14/06/2021
Termine lapideo di confine tra la proprietà privata (in questo caso una salina in concessione) e il demanio pubblico (le acque del mar Mediterraneo).
TERMINE. - Nella sua più lata accezione il termine, sia esso lapideo o ligneo o consistente in un albero, in una siepe, in un fosso, in un sentiero, è il segno di confine fra due fondi.
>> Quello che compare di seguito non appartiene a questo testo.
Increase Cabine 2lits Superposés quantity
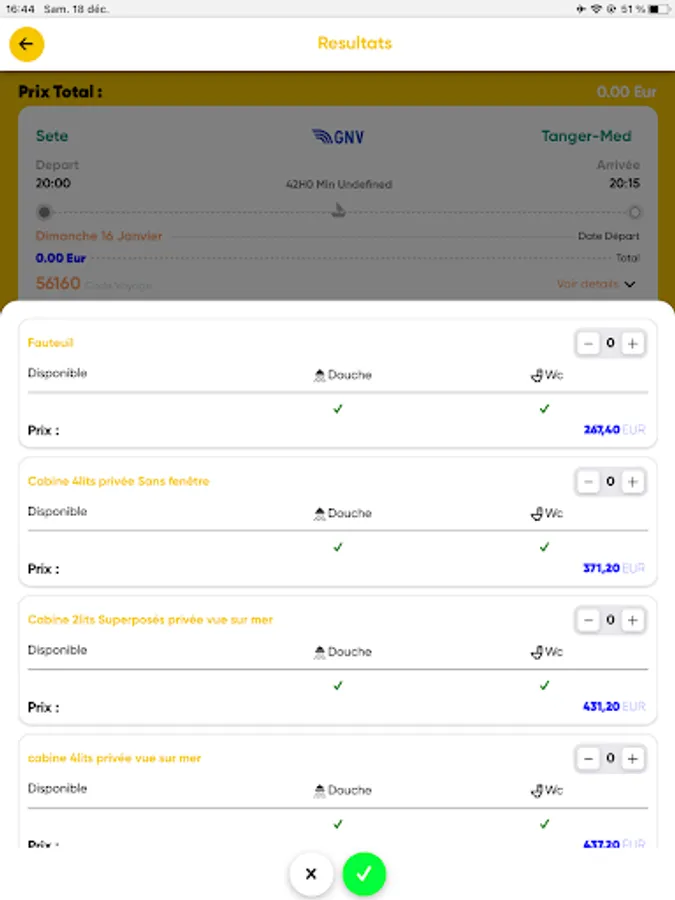 632,620
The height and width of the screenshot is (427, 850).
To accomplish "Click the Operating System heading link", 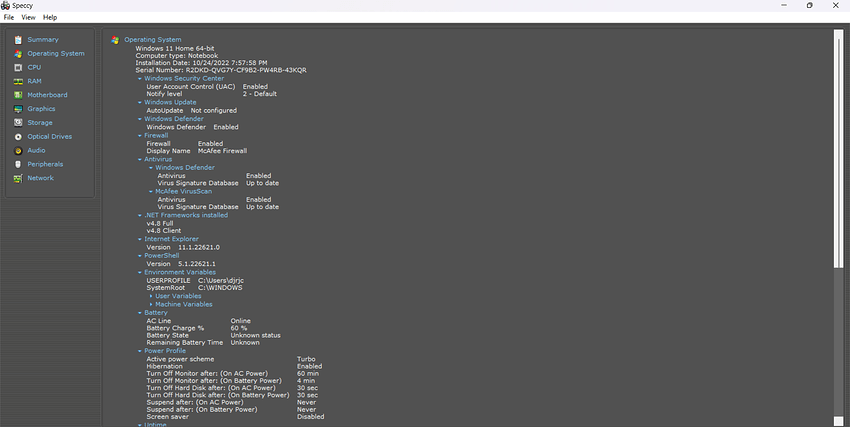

Fino dalla più remota antichità il termine consiste specialmente in una pietra confitta al suolo; i kudurru babilonesi erano infatti pietre portanti scolpiti i simboli della divinità; "grosse e nere pietre" (ὄρου) segnavano nell'età omerica i confini delle proprietà private (Om., Iliade, XXI, 405; Erod., I, 93); cippi lapidei (limites lapides signatae) posti sotto la protezione del dio Termine (v. appresso), venivano in Roma infissi con speciali cerimonie (Gromatici veteres, ed. Lachmann, Berlino 1848, p. 402); è di origine romana l'uso di porre sotto il termine lapideo (come segno distintivo) carboni, ceneri, terrecotte, ossa: la pratica dei cosiddetti testimonî ricorre ancor oggi nelle nostre campagne.